Chattando su Facebook ho notato che diverse persone non condividono sul loro profilo ciò che procura loro gioia ed espansione, mettendolo così a disposizione dei loro amici, e non usano neppure il “mi piace”, gesto che a mio avviso ha un significato ben preciso, ovvero: “Io ti sto vedendo, ti riconosco, apprezzo quel che fai e scelgo di fondere la mia energia con la tua e darti supporto”. Certamente nessuno ci deve nulla, e che ci piaccia o meno gli altri non sono qui per soddisfare le nostre aspettative, però Consapevolezza significa anche chiedersi incessantemente qual’è la vera ragione che ci spinge a fare o non fare una certa azione. Recentemente mi sono accaduti fatti singolari con due personaggi abbastanza noti…. Essi mi hanno contattato privatamente congratulandosi per le cose che scrivo, ma si sono guardati bene dal mettere anche un solo “mi piace”, tanto sui miei post che sulle mie due pagine, nonostante io lo abbia invece fatto con le loro, condividendo anche i loro post. Amo condividere riflessioni altrui, perché non soltanto non sento alcuna rivalità, ma trovo che la condivisione sia il sale della vita.

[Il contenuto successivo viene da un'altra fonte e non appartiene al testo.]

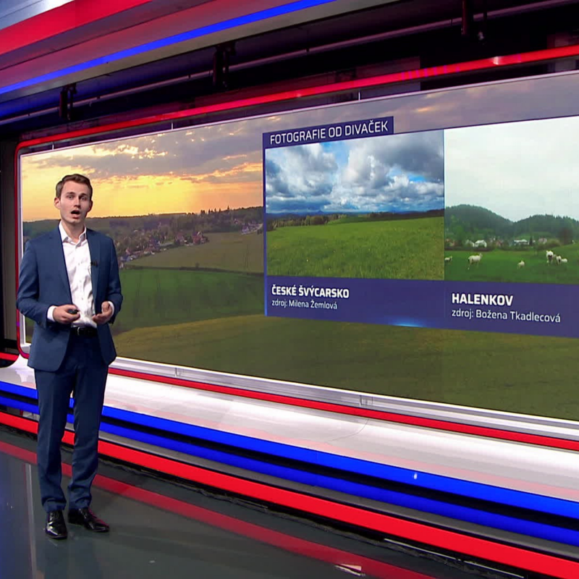Click the lapel microphone on presenter's jacket

click(x=93, y=263)
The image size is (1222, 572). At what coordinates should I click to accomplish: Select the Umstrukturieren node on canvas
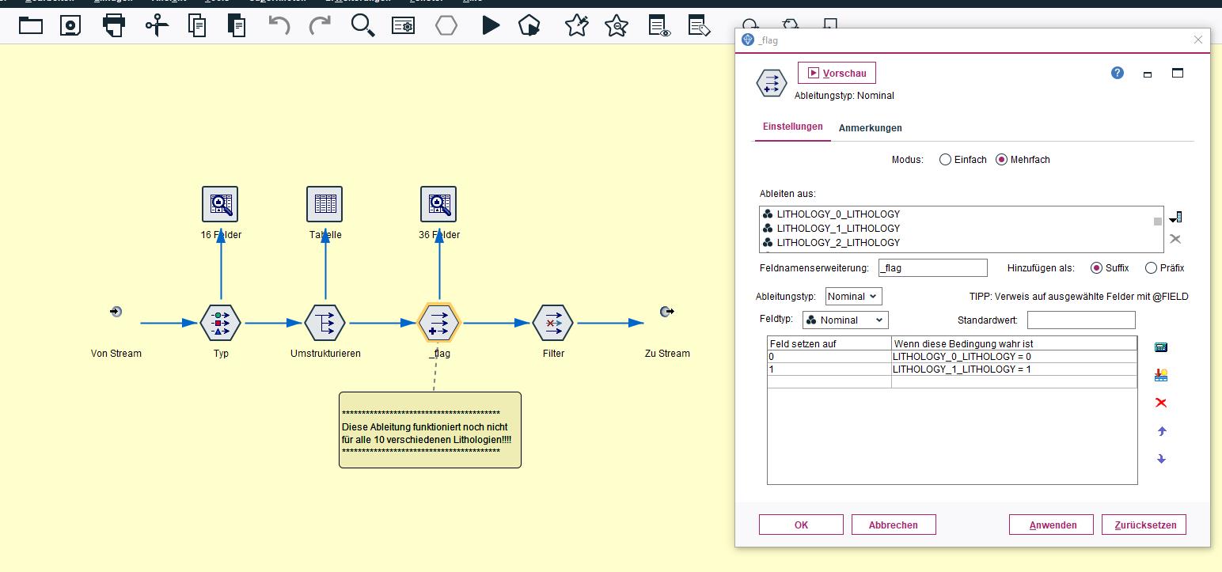coord(325,323)
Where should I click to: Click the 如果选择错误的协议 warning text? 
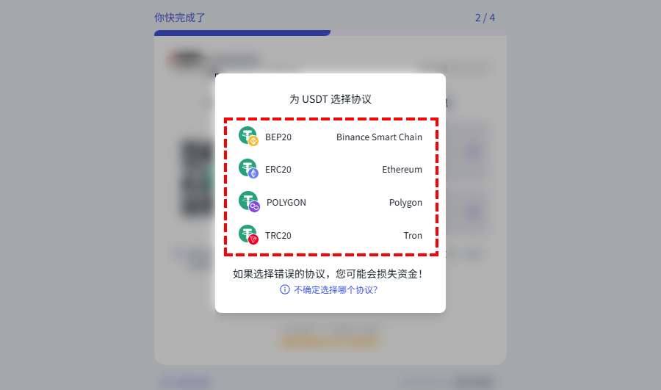(x=327, y=274)
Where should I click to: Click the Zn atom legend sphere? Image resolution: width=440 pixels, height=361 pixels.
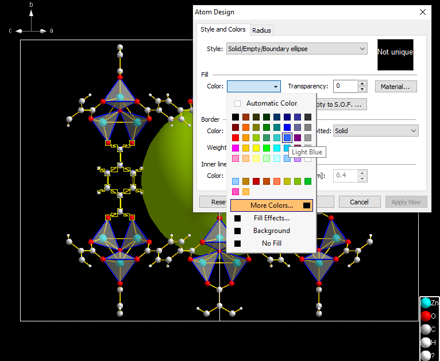click(x=425, y=302)
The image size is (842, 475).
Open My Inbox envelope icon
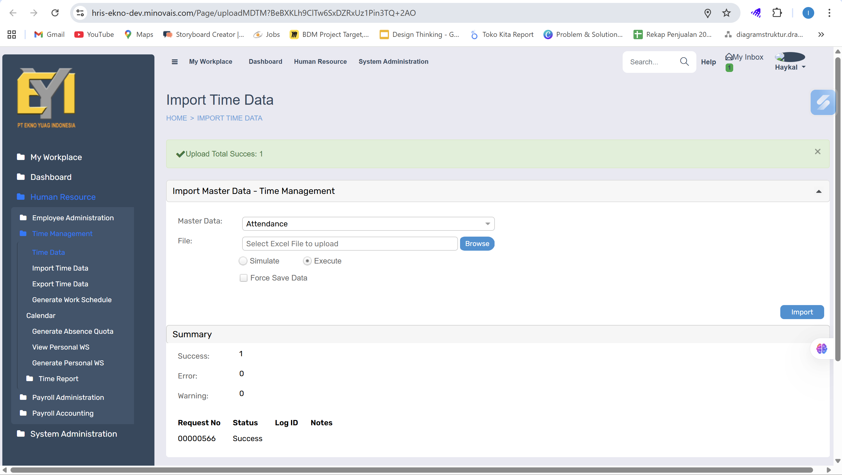tap(729, 57)
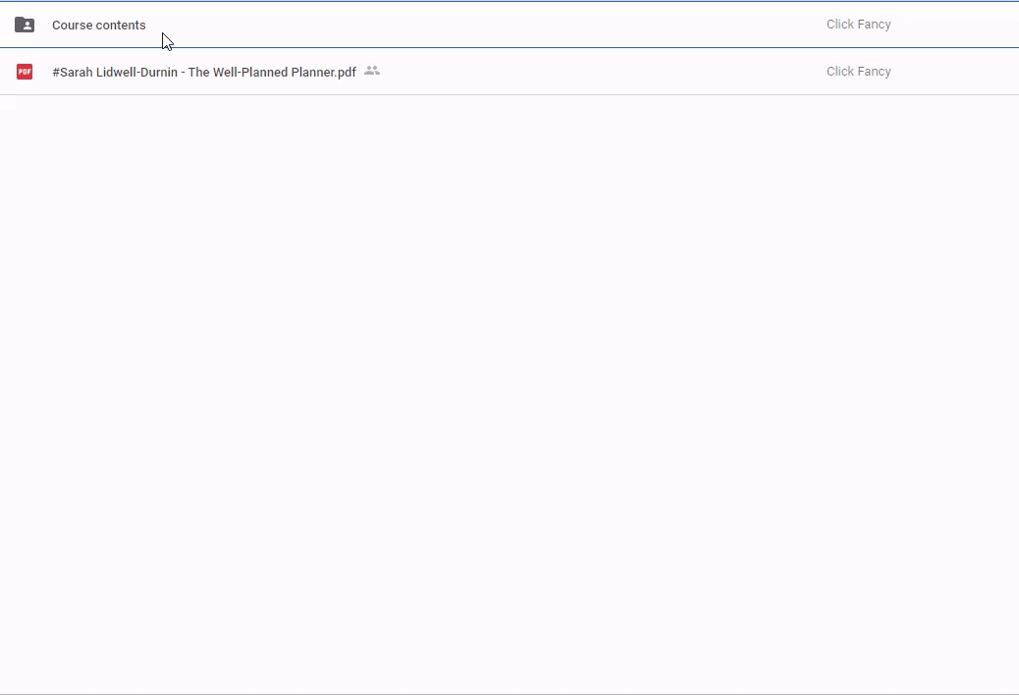Click owner Click Fancy in Course contents row
This screenshot has height=695, width=1019.
(x=858, y=25)
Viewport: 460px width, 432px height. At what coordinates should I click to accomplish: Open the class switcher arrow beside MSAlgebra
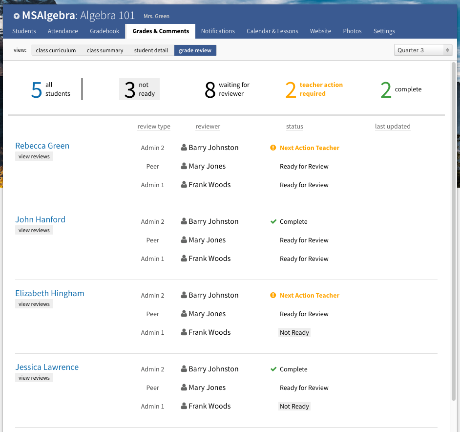click(17, 16)
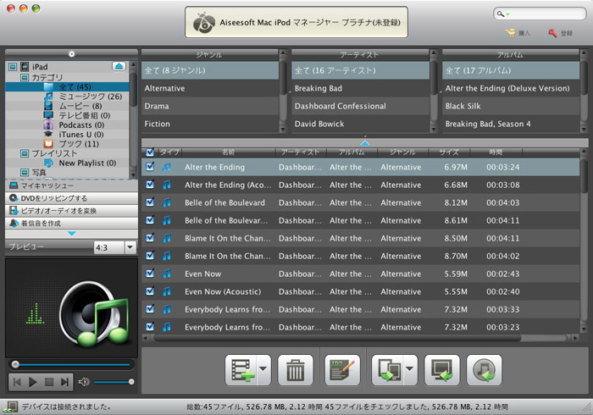Click the export to device icon

point(391,370)
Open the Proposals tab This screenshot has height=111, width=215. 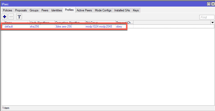(21, 10)
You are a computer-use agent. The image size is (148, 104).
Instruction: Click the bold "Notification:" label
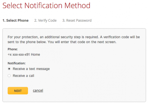(17, 63)
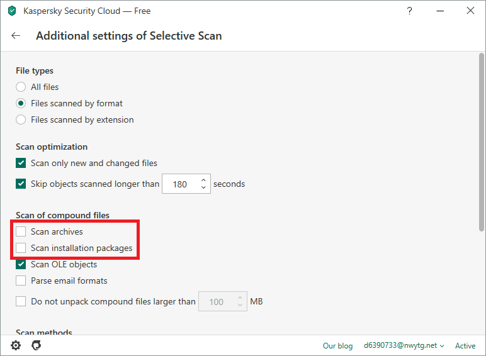Select the All files option
This screenshot has height=356, width=486.
(21, 87)
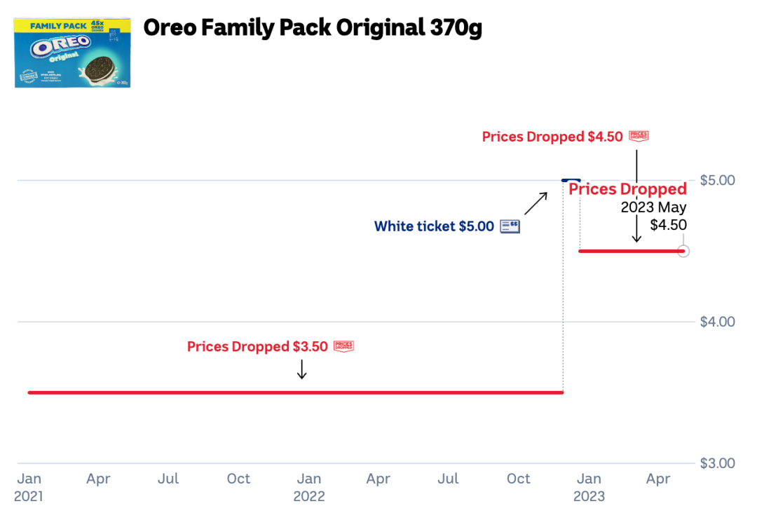The height and width of the screenshot is (520, 757).
Task: Click the Oreo Family Pack product thumbnail
Action: tap(72, 53)
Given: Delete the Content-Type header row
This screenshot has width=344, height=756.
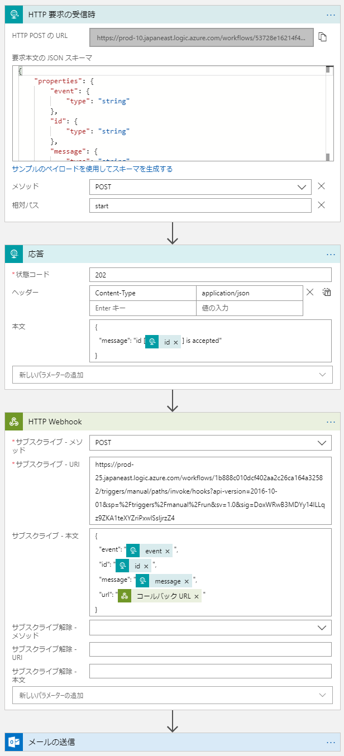Looking at the screenshot, I should [x=310, y=292].
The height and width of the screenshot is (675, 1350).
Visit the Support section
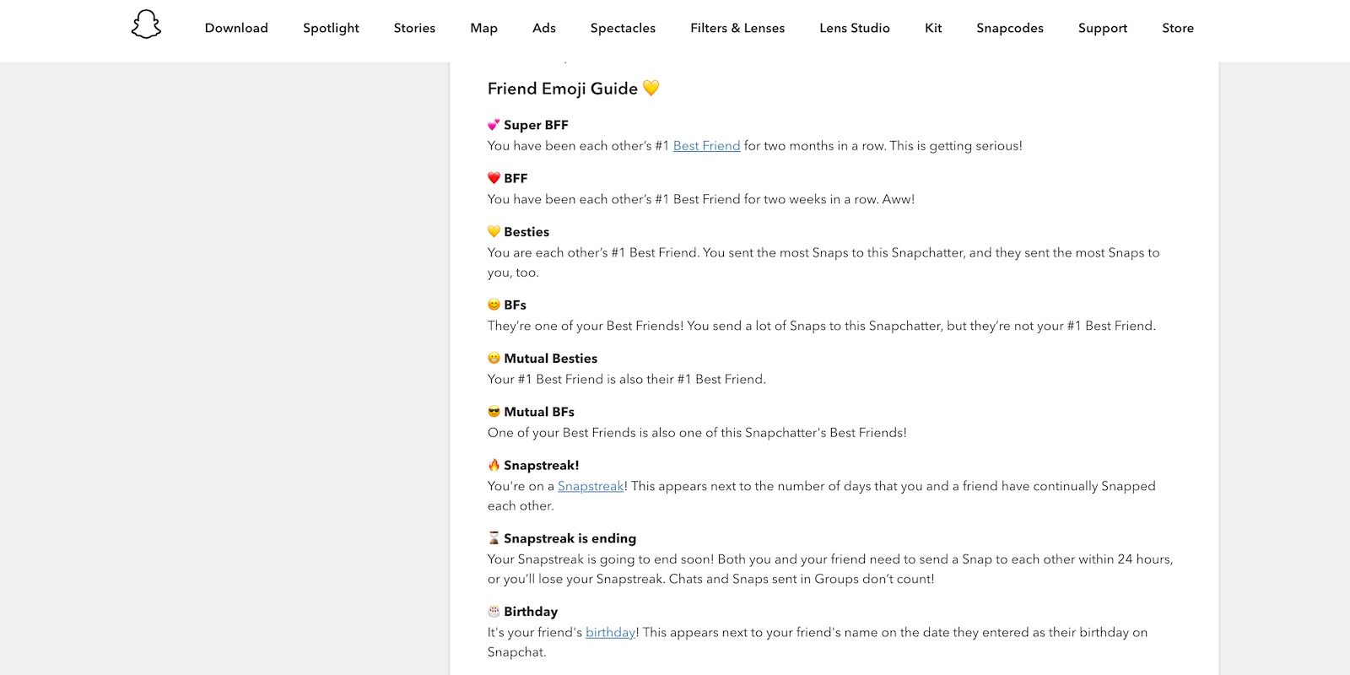(x=1102, y=28)
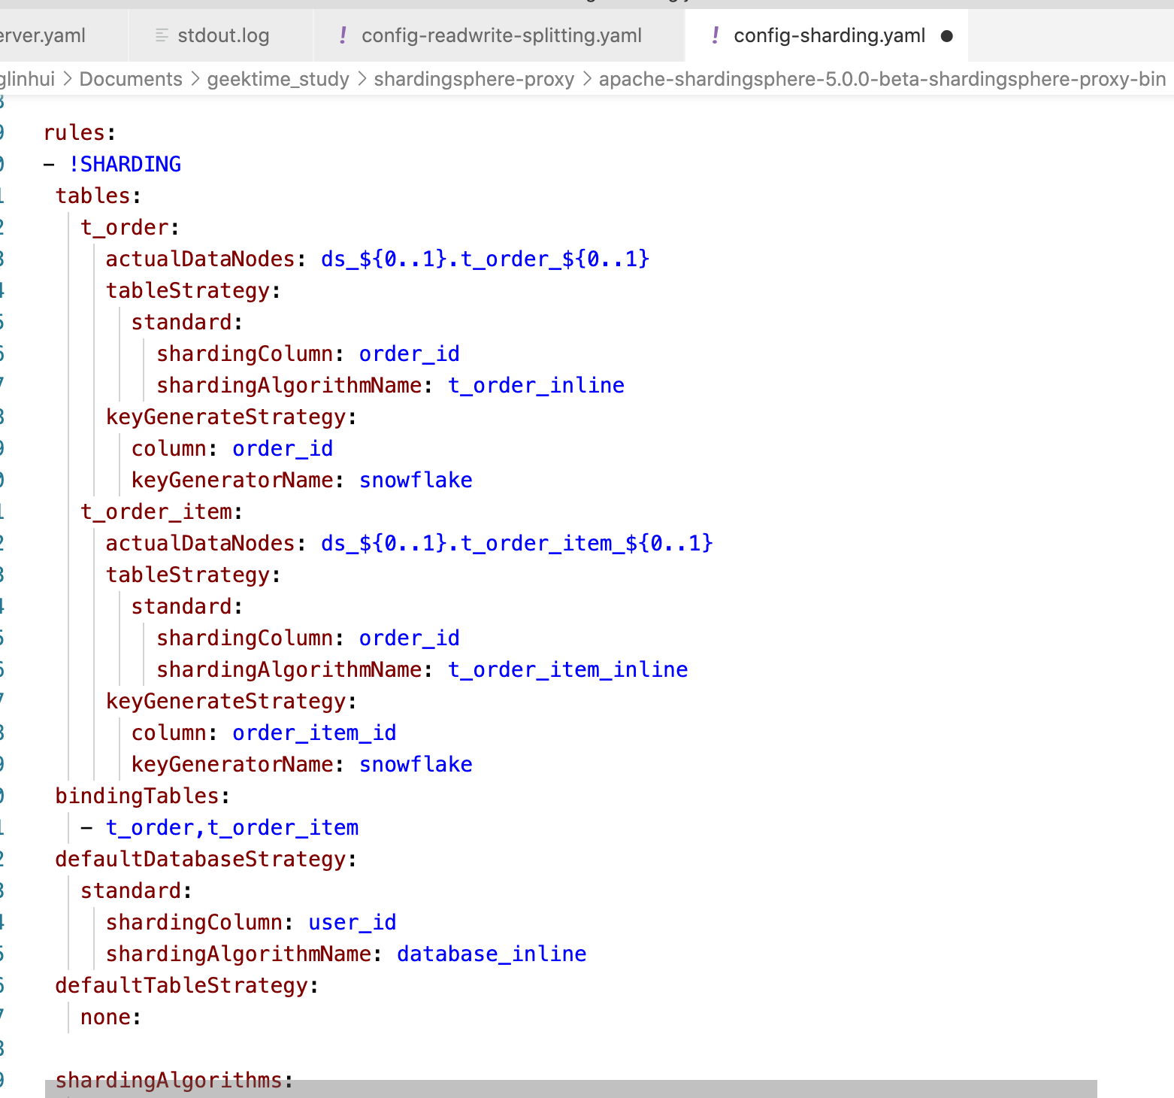
Task: Expand the chevron after Documents breadcrumb
Action: 195,79
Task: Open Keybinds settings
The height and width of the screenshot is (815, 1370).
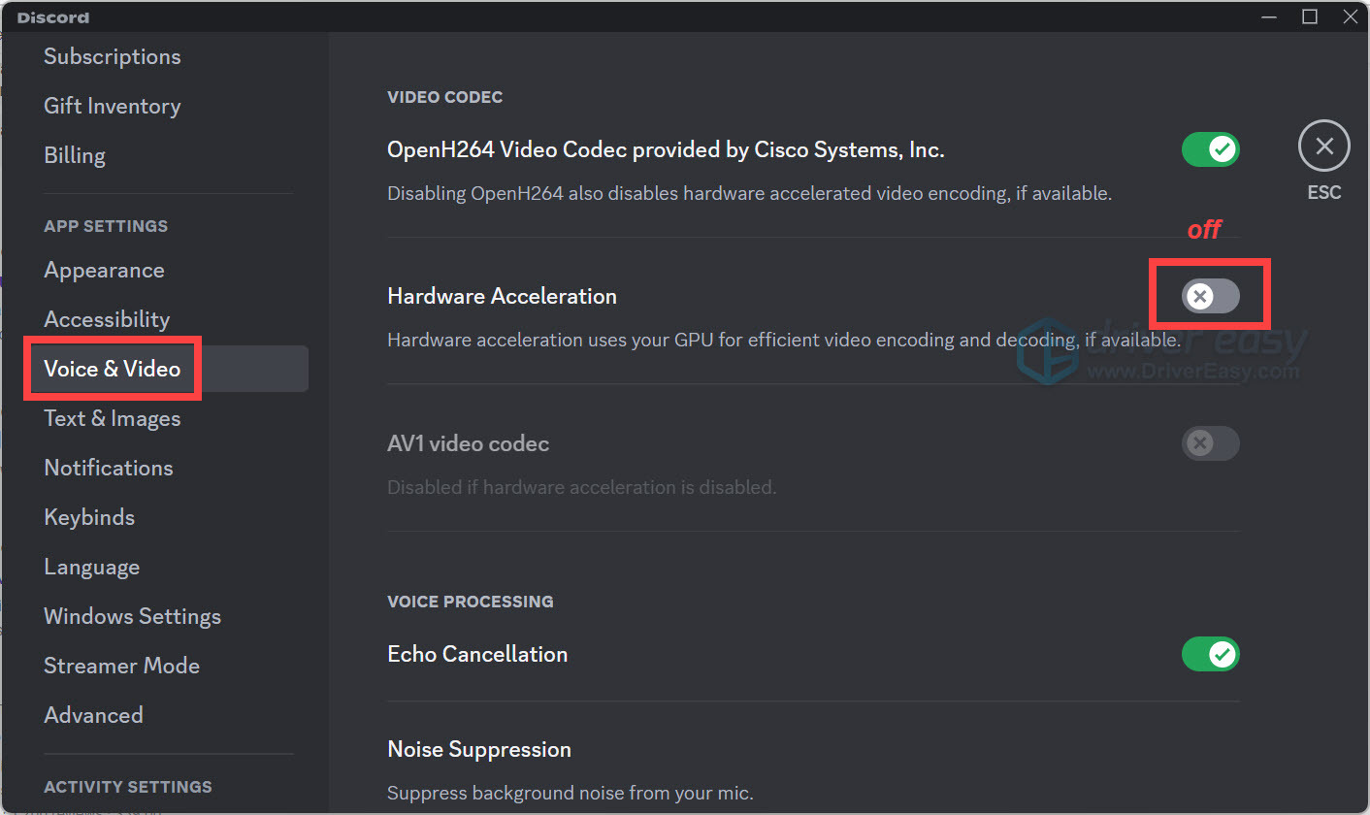Action: coord(89,516)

Come posso tenere solo per me ciò che mi espande ? Ciò che desideriamo ricevere va prima dato, dicono tanti Illuminati, e io sono perfettamente d’accordo. Coerenza significa anche valutare se nelle nostre azioni rispettiamo ciò che pensiamo o scriviamo, perché parlare è facile assai, ma poi sono le azioni che contano. Ho la netta impressione, aimé, che non pochi insegnanti e operatori del mondo olistico siano in realtà interessati soltanto al loro orticello, o, detto in altro modo, alla loro carriera…Certo anche loro, proprio come me, fanno del loro meglio dal livello di coscienza che hanno, tuttavia ogni individuo cresce anche in virtù dei feedback ricevuti, perché un Budda non può vedere fra le proprie sopracciglia. Chi ha preso la decisione, quando decidiamo di esprimere solo privatamente al diretto interessato il nostro essere stati folgorati dalle sue intuizioni? L’amore per sé stessi espresso in una forma che l’altro non può capire a causa del suo irrisolto oppure una chiusura del cuore agita dall’inconscio con le sue paure istintuali? Con me ogni commento è il benvenuto, se dietro c’è il desiderio di “creare un valore”.